With its foot-dragging, funereal groove—nailed by late drumming giant Levon Helm in the way only he could—“Separate Ways” conveys the shellshock of those moments in life when you can barely see past the radius of your own loss, much less envision a brighter headspace down the road. Also befitting of the mood, Ben Keith’s slide guitar barely rises above a whisper. The 12 songs on Homegrown (five of which have appeared elsewhere in other forms) hew closely to spartan arrangements of the folk-tinged country rock that made Harvest such a hit. But right off the bat, the album provides yet more proof of Young’s penchant for loading a song with an almost volcanic emotional charge, even when everyone’s playing as softly as possible.
Musically speaking, however, Homegrown emerges from its somber shadows as early as its second track, the similarly snail-paced but surprisingly jaunty “Try,” which features Emmylou Harris, who brings her inimitable touch of grace even though all she does is back Young on the words “ooh-ooh.” Likewise, despite the plaintive lyrics on the solo piano ballad “Mexico,” which opens with Young singing “The feeling’s gone / Why is it so hard to hang on to your love?,” his bittersweet piano chords have an invigorating quality to them. Undeniably melancholy, even heartbroken,“Mexico” nevertheless makes an entrance not unlike what it feels like to open an attic window and let in some fresh air on a spring day.

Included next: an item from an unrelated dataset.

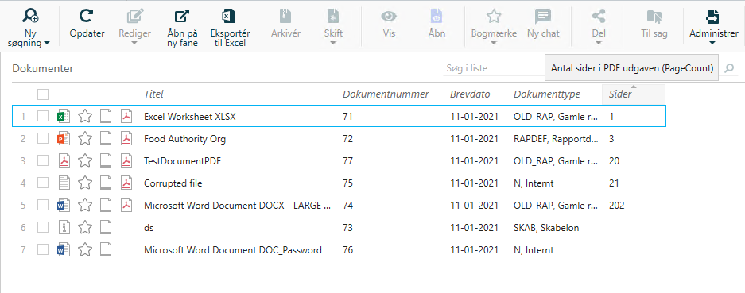This screenshot has width=745, height=293.
Task: Check the box for Corrupted file row
Action: (x=43, y=183)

The same could be said of Homegrown in terms of what it does for our perspective on Young’s body of work as a whole. Very little of the songwriting here will strike longtime fans as revelatory, with one key exception in the form of a spoken word piece titled “Florida,” which presages Young’s future noise experiments. “Florida” begins with a spaced-out Young rambling (“Let’s go to Florida… palm trees ‘n shit”) over a high-pitched drone (It’s Young and Ben Keith rubbing a wine glass, but it sounds as out-there as any avant-garde musician who ever scraped a violin bow along the edge of a cymbal). Young narrates in three stages, at first coming off as simply incoherent and stoned, then shifting into a harrowing story that makes you wonder if it really happened before it’s finally clear that Young is intentionally approximating the surrealism of a dream sequence.

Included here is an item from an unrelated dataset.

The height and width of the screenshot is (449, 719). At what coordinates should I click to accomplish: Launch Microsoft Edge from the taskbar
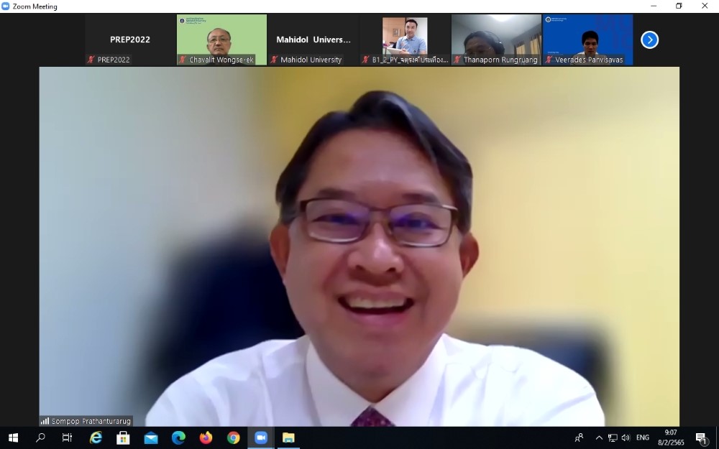click(178, 438)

Otherwise, several key tunes, such as the relatively amped-up “Vacancy,” contain hints of similarity to other canonical Neil Young songs. That said, so much of the appeal here lies in the music’s unadorned directness. And it doesn’t take long to realize that, even when sticking close to his established formula, Young in 1975 was right in the middle of one of rock music’s all-time hot streaks. What Homegrown lacks in innovation, it more than makes up for in craftsmanship. That these newly unearthed songs also offer new insights on the nature of relationships shouldn’t surprise us, but it’s quite remarkable to think that Young could sound so seasoned and life-weary before he’d even reached his 30s.
In addition to keeping up a whirlwind pace with new work, the ever-prolific Young has also churned out a slew of archival recordings from his vault over the latter phase of his career. He has plans to crank it up a notch this year in particular, with a string of never-released studio albums (including 1976’s Chrome Dreams and 1977’s Oceanside-Countryside) currently in the pipeline. But even fans spoiled by the consistent quality level of this output should brace themselves to hear Young’s body of work in a new dimension after hearing Homegrown. Hasty, premature fade-outs on several of the songs might suggest otherwise (possibly due to master-tape damage), but Homegrown isn’t just a glorified work in progress masked by a fresh coat of paint.
One could quibble about the album’s merits stacked against other classic titles in Young’s catalog. But where many of his archival releases support his legacy, Homegrown establishes itself as its own rightful—perhaps even required—chapter in that legacy, yet another bold statement from one of the musical giants of the last half-century. Indeed, Young’s fervor surrounding contemporary social issues aside, Homegrown should give pause to anyone inclined to use the word “boomer” with derision.